Environmentalism, Conservation, and Sustainability:
Part VI:  What is Biodiversity?

The variety of living things that live on Earth is known as biodiversity. The items and services we obtain from nature are dependent on biodiversity. We require a diverse range of organisms to produce foods, supplies, and medicines, as well as to maintain a clean and healthy environment.

A species becomes extinct when it is no longer able to reproduce and becomes lost to future generations. The current rate of extinction, according to scientists, is 1,000 times the natural rate. People are accelerating biodiversity loss at an alarming rate through hunting, pollution, habitat devastation, and through their contribution to climate change.

Because the total number of species is uncertain, it's difficult to say how many are going extinct. Every year, there are thousands of new species discovered by scientists. After studying just 19 trees in Panama, scientists discovered 1,200 distinct beetle species— 80 percent of them previously unknown to science. We might be losing anywhere from 200 to 100,000 different species every year.

To assure we have enough and varied food sources, we must preserve biodiversity. This is true even if we don't consume a species that may become extinct because anything we eat may be depending on it for survival. Some predators serve an important function in maintaining the populations of other animals at manageable levels. The demise of a major predator might result in more herbivores scouring people's farms for food.

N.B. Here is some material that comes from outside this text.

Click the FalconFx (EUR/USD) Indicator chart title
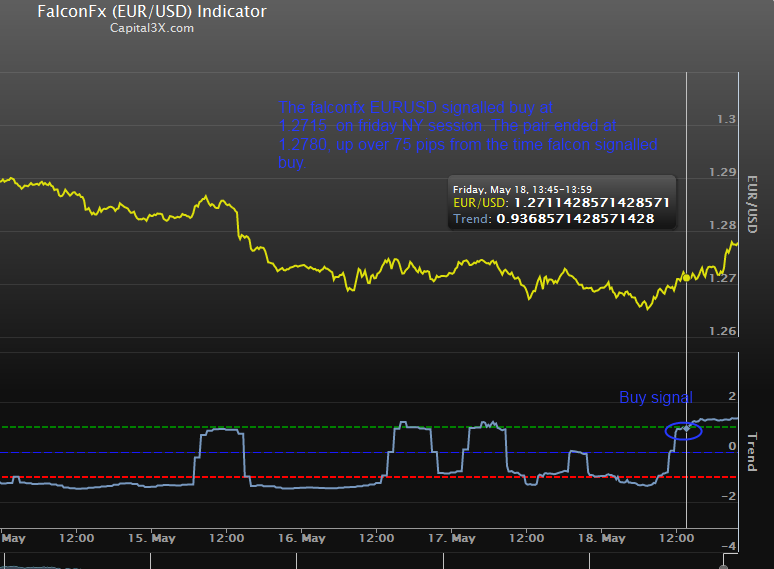 (x=151, y=12)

Biodiversity is vital for more than just food. We utilize between 50,000 and 70,000 different plant species every year for medicine throughout the world. The Great Barrier Reef contributes about $6 billion to Australia's economy through commercial fishing, tourism, and other recreational activities. Many of the fish, shellfish, marine mammals, and plants would perish if the coral reef died.

To protect wildlife and their habitats, many governments have established parks and preserves. They are also attempting to eliminate or at least control any hunting and fishing techniques that may lead to the endangerment or extinction of a species.